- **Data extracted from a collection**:
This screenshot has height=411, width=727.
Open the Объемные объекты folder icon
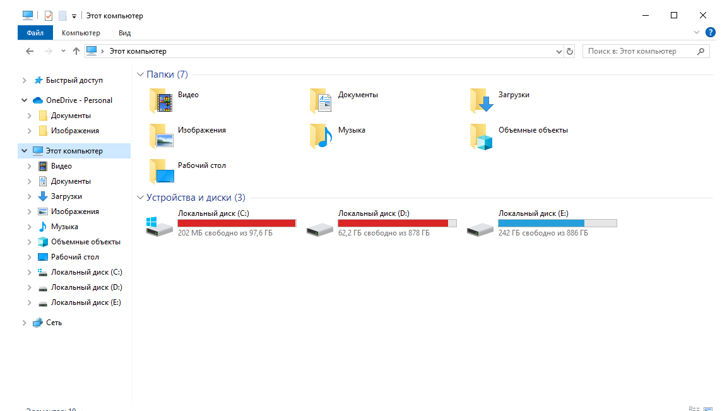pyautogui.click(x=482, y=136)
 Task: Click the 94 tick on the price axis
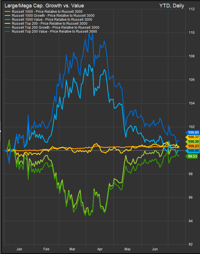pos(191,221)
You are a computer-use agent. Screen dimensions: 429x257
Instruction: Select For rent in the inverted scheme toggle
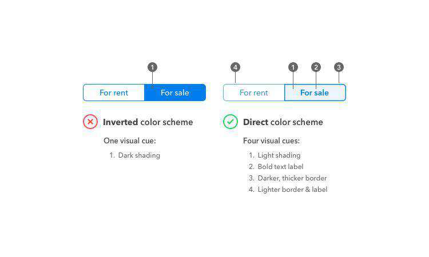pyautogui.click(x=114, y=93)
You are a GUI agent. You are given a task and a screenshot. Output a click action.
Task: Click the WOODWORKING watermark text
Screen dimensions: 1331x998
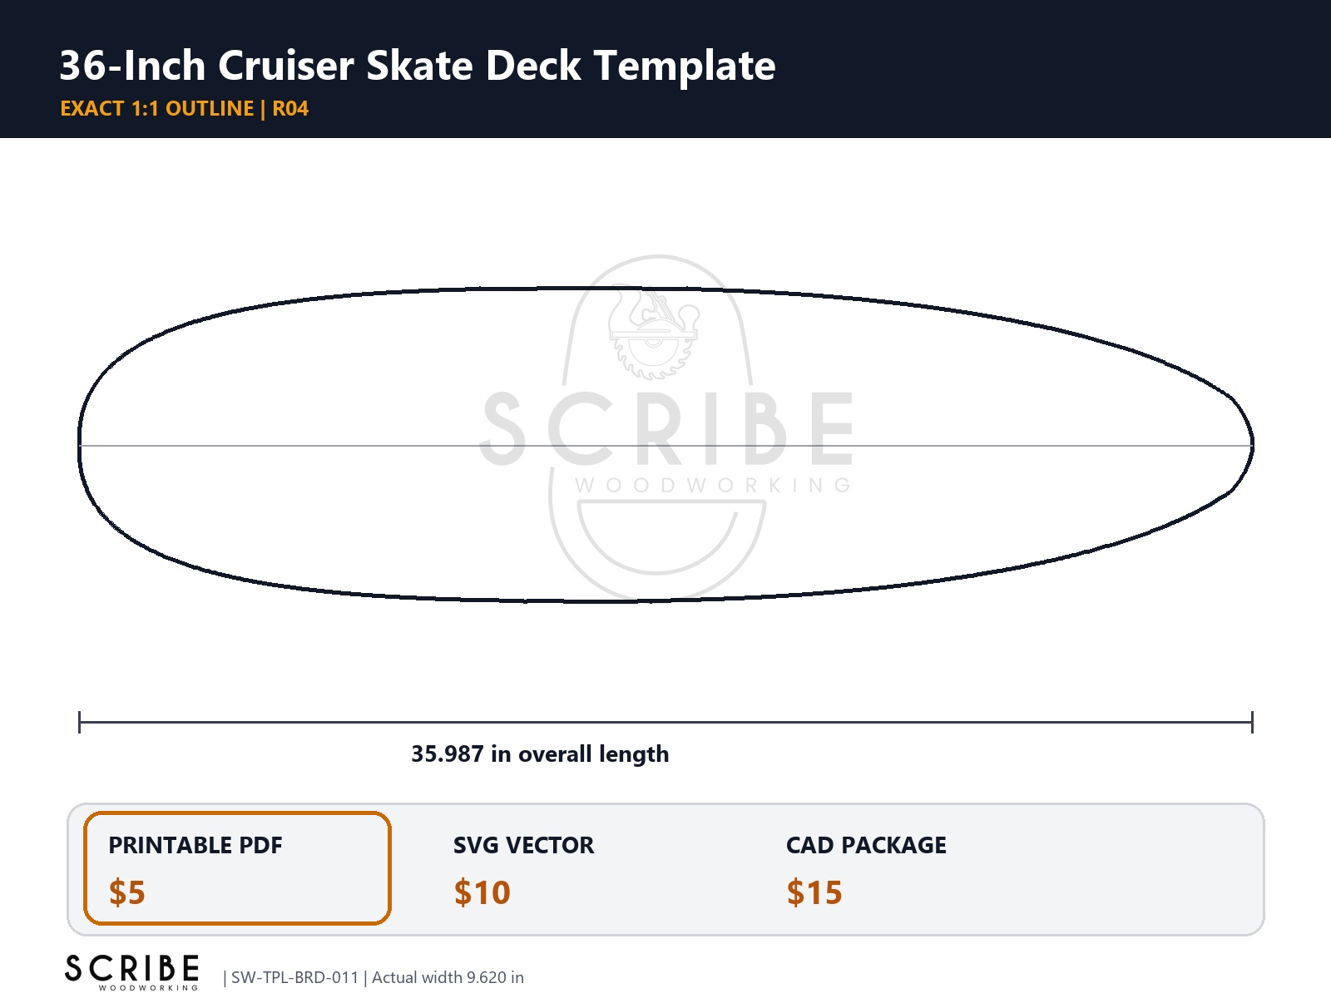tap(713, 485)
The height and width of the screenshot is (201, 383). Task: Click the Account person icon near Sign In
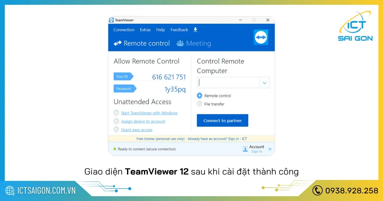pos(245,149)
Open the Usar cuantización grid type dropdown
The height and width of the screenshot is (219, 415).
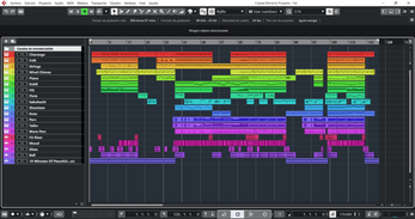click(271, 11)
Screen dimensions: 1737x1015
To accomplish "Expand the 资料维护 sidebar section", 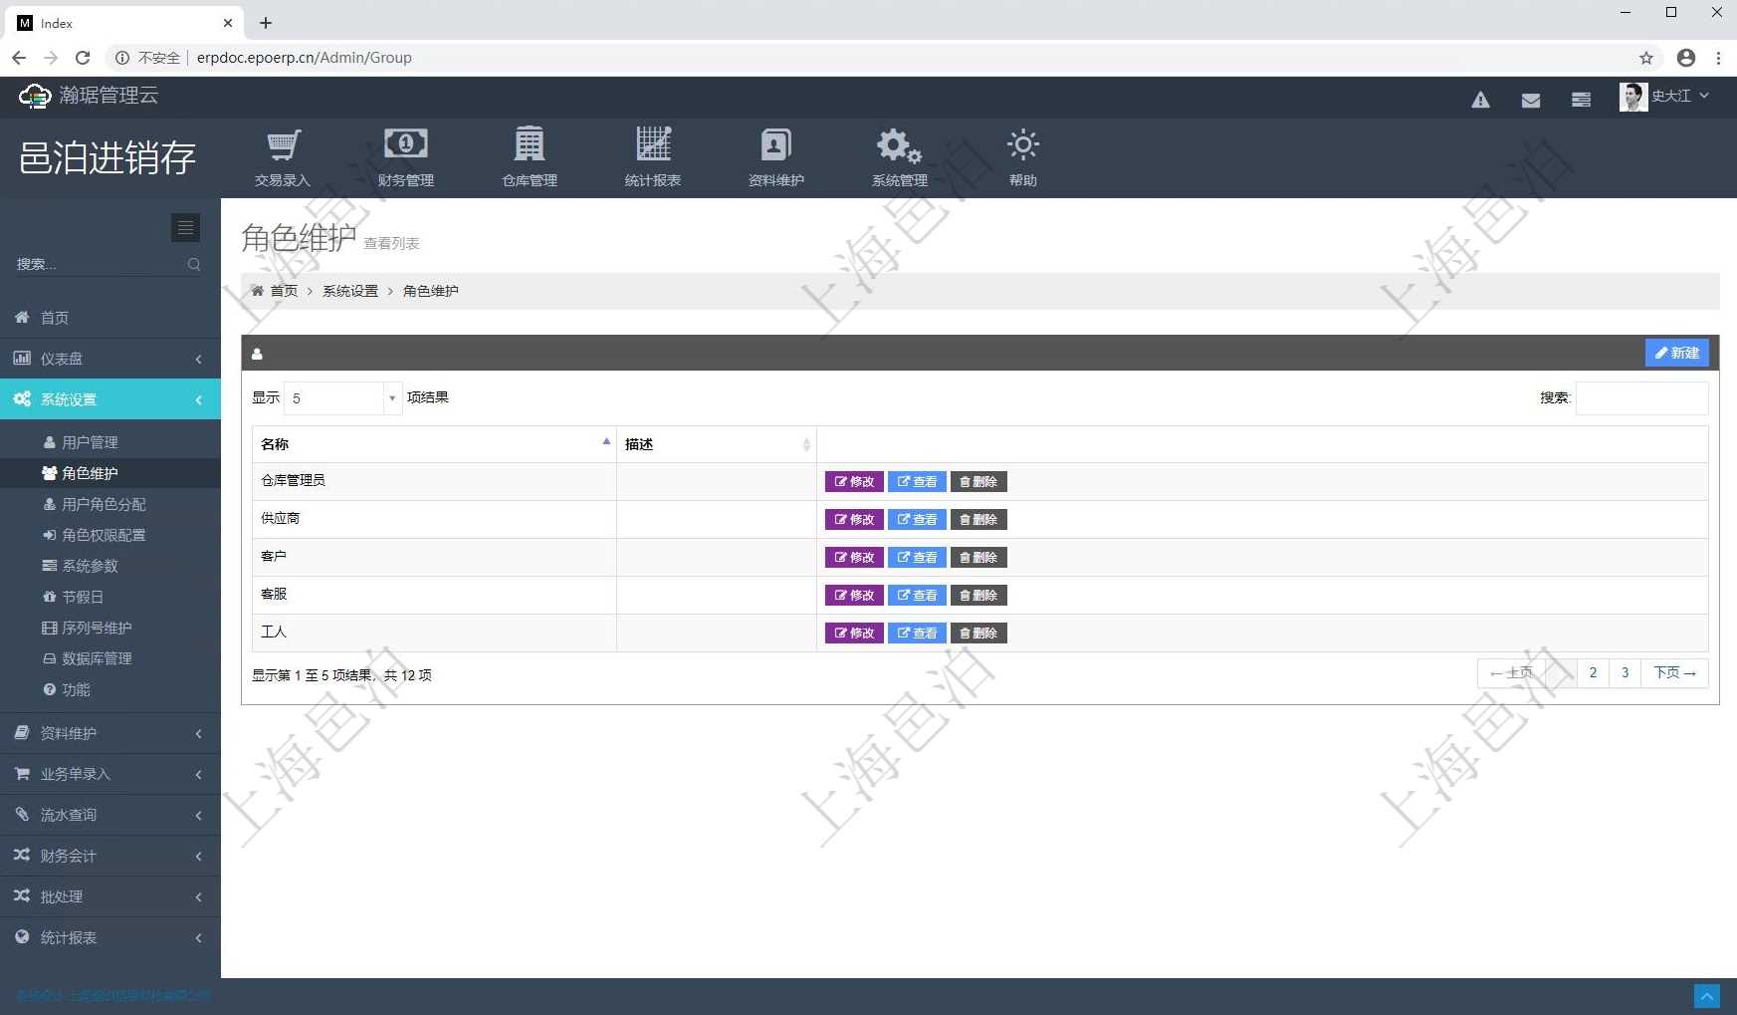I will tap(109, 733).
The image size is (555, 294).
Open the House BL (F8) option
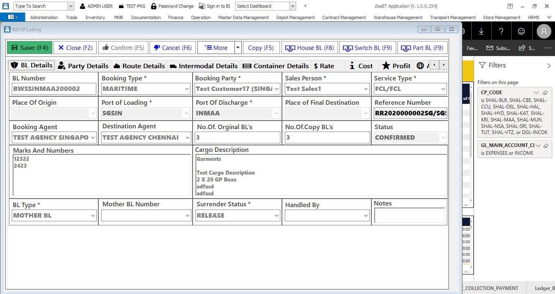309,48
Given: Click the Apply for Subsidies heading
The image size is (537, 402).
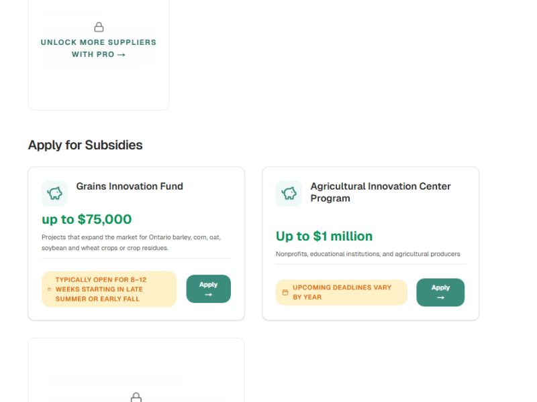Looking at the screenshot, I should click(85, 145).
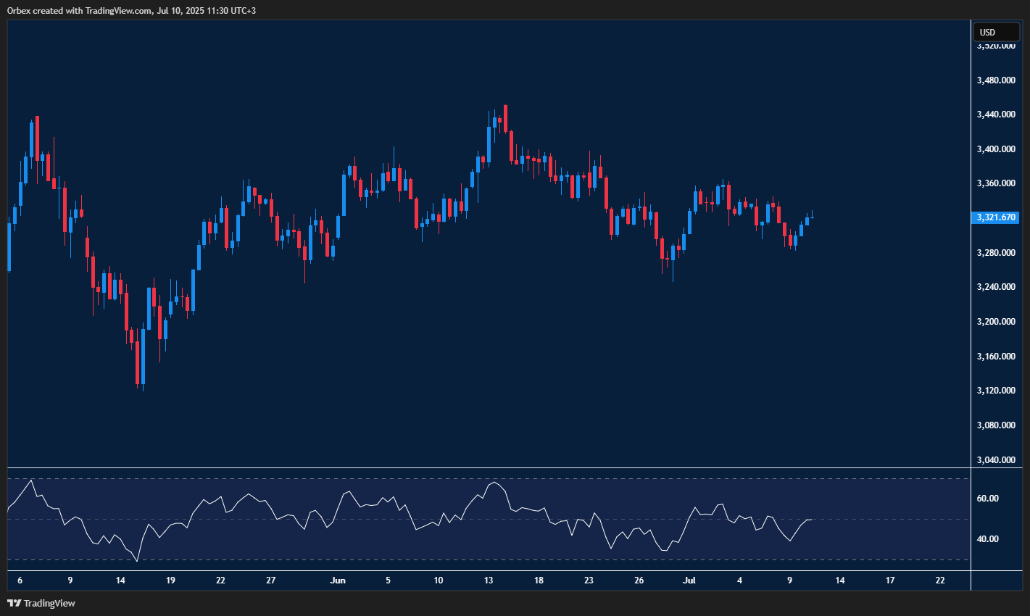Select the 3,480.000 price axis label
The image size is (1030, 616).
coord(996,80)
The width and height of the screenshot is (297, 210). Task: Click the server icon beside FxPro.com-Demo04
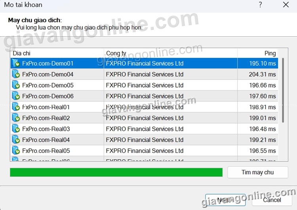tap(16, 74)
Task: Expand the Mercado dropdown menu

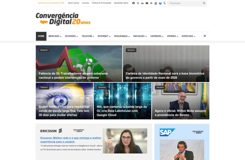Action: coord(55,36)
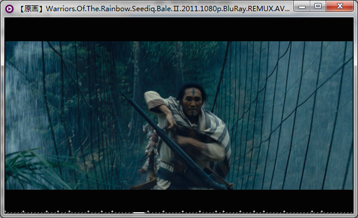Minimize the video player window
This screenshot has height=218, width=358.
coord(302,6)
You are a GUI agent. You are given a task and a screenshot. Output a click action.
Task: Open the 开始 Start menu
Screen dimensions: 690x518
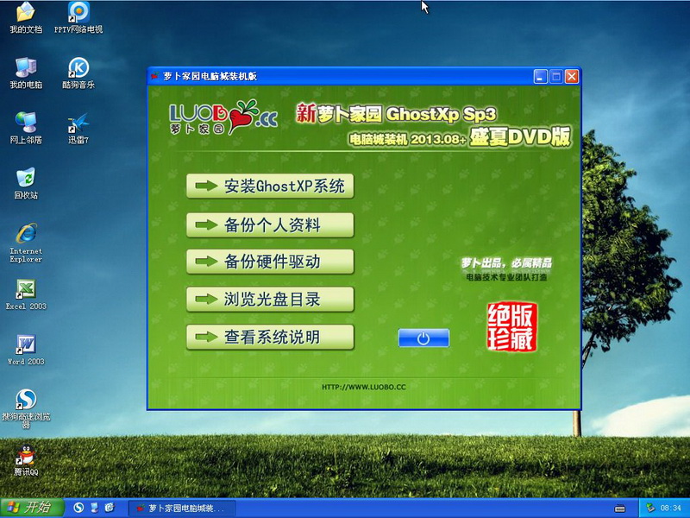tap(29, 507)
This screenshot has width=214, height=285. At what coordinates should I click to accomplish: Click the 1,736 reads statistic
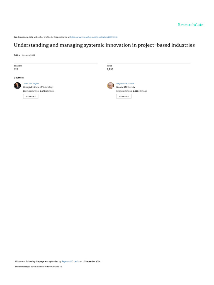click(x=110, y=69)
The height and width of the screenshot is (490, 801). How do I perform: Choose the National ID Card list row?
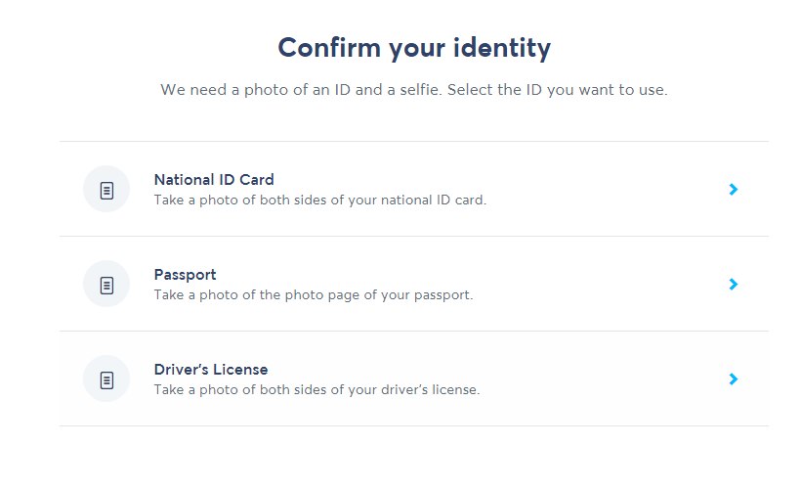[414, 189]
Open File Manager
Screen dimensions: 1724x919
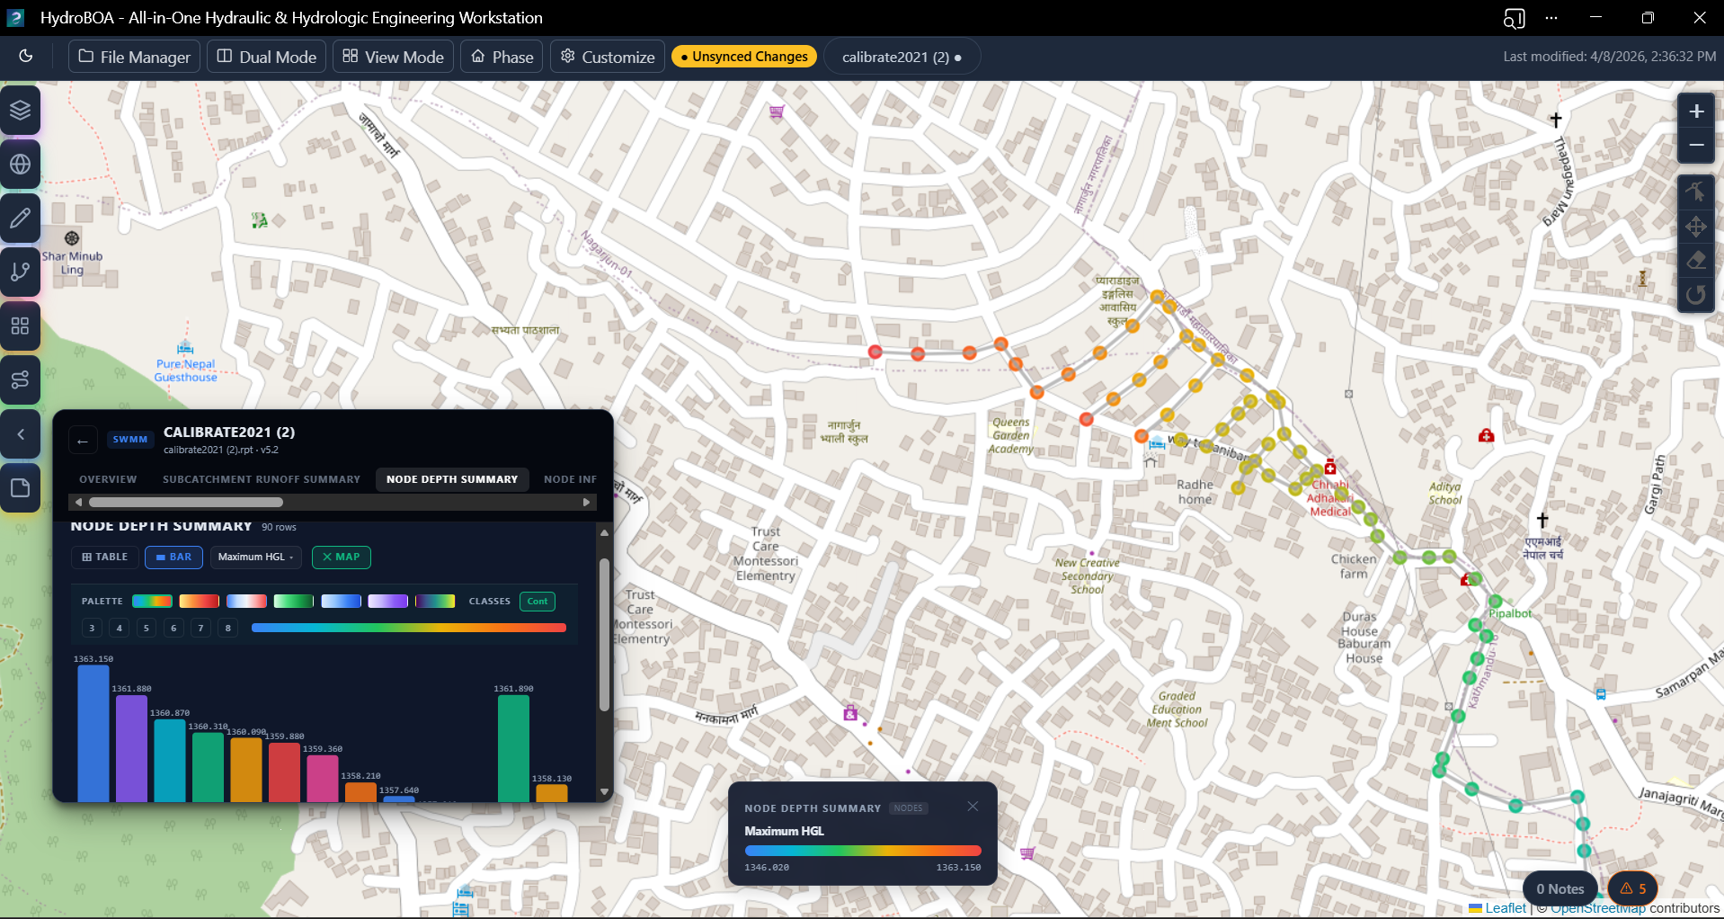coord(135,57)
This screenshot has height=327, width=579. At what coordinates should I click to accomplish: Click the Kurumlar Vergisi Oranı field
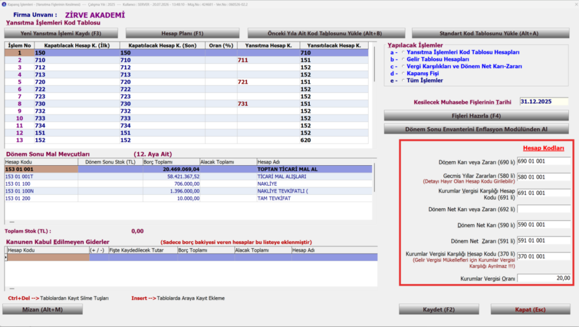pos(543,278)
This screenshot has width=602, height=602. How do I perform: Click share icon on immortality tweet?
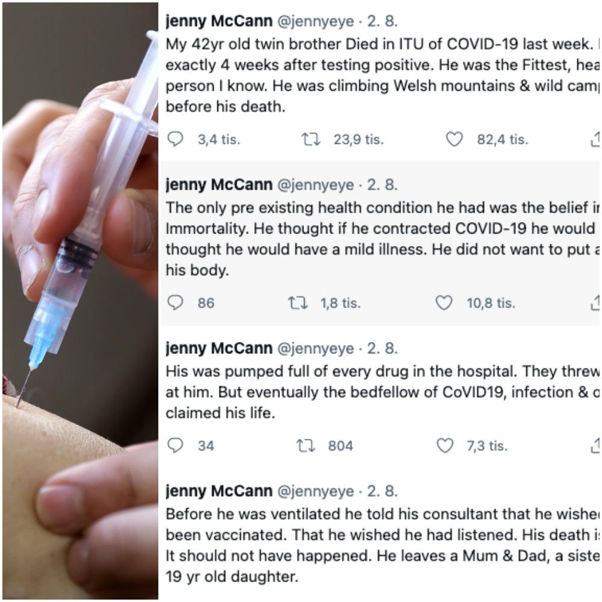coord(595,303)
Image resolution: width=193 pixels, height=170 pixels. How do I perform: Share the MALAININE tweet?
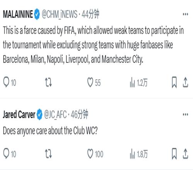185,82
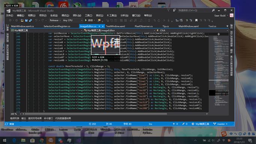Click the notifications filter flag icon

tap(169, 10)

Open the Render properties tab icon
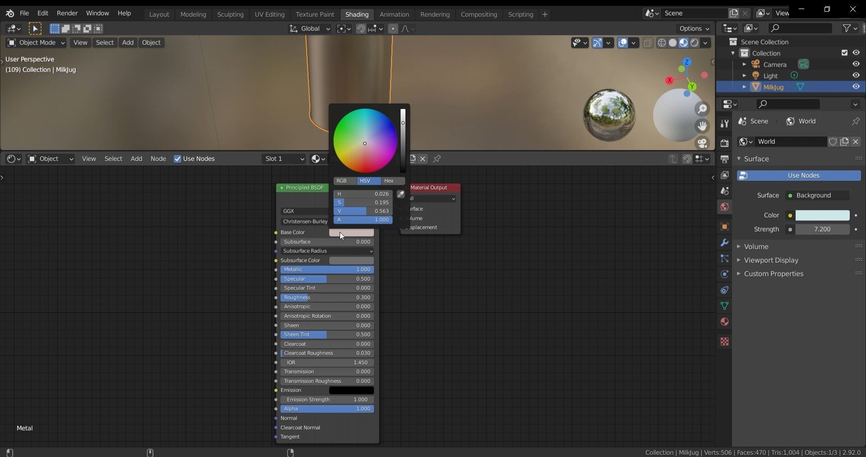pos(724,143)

- **Work instructions**:
Once the line containing "Task: Click the WOODWORKING watermark text" has been located, transcribe exactly and only every line from the first line of the entries through it, excluding pictures.

- **The answer**:
This screenshot has height=411, width=727.
Open the Объемные объекты folder icon
pyautogui.click(x=482, y=136)
 Task: Click the 94 tick on the price axis
pos(191,221)
You are a computer-use agent. Screen dimensions: 429x257
Instruction: Select For rent in the inverted scheme toggle
pyautogui.click(x=114, y=93)
You are a GUI agent. You are given a task and a screenshot. Output a click action.
Task: Click the WOODWORKING watermark text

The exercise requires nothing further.